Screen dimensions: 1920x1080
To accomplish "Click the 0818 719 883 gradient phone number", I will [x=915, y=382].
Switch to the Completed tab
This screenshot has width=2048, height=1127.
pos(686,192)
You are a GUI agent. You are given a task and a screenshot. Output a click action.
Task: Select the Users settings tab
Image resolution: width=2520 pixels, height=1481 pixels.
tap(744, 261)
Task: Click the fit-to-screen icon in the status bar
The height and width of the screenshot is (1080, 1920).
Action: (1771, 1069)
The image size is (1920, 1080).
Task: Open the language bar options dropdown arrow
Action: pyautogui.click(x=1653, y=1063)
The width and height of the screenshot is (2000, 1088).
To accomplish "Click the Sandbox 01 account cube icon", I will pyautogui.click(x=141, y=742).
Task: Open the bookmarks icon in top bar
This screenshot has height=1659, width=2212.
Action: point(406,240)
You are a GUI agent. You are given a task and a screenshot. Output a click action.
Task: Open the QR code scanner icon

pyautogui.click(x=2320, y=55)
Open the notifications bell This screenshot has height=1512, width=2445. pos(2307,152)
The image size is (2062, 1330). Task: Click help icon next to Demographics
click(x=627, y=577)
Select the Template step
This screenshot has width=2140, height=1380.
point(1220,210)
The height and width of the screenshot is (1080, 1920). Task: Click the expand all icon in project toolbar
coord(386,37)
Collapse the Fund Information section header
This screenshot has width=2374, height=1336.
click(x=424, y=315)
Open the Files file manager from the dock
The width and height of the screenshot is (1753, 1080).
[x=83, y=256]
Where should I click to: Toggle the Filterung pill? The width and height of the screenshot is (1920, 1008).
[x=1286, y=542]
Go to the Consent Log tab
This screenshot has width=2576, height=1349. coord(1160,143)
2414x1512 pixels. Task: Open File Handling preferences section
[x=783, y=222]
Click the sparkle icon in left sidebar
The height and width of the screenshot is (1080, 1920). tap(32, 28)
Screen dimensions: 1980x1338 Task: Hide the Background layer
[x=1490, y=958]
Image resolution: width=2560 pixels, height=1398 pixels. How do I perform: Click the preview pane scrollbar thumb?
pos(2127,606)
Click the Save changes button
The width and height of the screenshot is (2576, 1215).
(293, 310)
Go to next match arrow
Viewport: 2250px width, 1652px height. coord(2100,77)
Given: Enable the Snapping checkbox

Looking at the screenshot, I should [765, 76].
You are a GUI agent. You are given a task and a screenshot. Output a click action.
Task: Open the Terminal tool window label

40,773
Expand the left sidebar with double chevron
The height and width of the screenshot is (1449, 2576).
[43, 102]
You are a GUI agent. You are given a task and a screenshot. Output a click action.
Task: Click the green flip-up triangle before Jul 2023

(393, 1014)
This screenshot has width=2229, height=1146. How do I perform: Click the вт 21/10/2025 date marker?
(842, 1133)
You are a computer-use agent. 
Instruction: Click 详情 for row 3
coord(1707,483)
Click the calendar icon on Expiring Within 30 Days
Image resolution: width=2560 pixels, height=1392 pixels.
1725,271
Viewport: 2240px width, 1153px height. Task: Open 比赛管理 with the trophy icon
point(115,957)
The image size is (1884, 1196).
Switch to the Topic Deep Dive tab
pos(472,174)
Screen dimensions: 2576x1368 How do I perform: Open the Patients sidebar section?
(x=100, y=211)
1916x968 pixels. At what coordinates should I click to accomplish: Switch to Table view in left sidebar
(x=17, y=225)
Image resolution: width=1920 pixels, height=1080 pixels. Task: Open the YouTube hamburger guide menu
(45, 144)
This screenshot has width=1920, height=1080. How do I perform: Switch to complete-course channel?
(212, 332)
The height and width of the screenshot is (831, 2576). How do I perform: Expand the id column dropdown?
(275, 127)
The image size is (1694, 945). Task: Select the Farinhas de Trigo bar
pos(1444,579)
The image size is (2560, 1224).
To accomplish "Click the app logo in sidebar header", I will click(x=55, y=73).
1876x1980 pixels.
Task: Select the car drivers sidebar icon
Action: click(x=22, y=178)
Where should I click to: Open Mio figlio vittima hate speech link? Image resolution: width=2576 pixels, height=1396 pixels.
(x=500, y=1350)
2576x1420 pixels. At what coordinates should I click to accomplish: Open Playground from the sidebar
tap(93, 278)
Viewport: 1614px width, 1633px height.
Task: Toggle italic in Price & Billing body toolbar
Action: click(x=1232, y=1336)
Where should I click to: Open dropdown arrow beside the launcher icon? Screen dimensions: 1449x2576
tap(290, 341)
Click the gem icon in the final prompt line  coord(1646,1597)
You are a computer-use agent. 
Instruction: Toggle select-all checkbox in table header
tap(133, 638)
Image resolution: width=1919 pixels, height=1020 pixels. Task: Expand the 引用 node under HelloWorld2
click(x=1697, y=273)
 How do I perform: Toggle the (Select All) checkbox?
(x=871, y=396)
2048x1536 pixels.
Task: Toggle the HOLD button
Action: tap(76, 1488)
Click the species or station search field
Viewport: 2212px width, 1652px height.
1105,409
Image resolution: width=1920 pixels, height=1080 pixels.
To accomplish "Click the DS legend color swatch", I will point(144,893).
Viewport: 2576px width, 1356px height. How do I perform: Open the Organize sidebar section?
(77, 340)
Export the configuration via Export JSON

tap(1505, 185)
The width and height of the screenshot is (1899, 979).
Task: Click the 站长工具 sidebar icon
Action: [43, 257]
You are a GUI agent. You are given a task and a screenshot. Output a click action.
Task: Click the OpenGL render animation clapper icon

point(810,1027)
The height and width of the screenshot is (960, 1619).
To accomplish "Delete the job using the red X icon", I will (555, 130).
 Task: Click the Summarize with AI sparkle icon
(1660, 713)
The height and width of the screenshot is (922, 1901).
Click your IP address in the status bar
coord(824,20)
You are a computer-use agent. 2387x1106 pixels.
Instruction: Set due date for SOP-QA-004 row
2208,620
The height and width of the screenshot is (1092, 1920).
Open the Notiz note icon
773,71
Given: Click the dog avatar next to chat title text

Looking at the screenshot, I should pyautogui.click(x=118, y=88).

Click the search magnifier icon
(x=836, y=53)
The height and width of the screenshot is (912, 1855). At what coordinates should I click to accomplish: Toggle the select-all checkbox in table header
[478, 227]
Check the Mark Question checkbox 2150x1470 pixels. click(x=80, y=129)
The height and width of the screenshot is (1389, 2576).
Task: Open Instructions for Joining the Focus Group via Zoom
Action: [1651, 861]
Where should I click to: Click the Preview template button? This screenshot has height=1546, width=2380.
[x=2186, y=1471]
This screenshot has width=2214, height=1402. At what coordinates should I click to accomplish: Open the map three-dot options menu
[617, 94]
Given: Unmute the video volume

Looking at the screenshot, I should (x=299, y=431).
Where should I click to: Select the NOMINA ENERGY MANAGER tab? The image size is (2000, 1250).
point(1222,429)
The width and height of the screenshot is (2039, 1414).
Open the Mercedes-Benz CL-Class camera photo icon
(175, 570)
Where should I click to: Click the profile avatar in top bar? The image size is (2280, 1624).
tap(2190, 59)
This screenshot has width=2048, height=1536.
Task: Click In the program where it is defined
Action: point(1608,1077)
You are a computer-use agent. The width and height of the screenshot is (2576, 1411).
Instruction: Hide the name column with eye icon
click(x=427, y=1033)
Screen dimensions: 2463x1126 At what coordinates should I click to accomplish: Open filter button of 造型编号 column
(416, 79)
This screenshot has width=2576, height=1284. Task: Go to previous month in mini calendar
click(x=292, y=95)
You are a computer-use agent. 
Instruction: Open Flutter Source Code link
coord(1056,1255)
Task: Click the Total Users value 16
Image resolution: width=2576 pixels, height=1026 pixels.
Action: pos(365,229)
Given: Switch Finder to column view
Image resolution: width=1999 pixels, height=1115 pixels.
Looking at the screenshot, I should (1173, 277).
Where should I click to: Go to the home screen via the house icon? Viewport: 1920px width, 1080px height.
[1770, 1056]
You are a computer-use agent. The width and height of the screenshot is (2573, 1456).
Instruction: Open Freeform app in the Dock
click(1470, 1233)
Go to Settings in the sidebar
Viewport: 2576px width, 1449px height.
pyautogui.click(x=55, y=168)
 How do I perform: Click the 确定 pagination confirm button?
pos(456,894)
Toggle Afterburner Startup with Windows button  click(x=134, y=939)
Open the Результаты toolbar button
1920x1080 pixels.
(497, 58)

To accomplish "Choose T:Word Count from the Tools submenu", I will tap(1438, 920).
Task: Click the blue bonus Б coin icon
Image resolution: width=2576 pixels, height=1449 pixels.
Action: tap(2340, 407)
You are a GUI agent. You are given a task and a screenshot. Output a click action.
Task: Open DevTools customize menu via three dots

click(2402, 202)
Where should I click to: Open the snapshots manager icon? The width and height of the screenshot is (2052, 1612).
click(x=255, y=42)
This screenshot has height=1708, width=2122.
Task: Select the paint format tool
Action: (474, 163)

* Task
How many lines of the listing include the string "Users"? Respond with the number only.

* Result for this task
2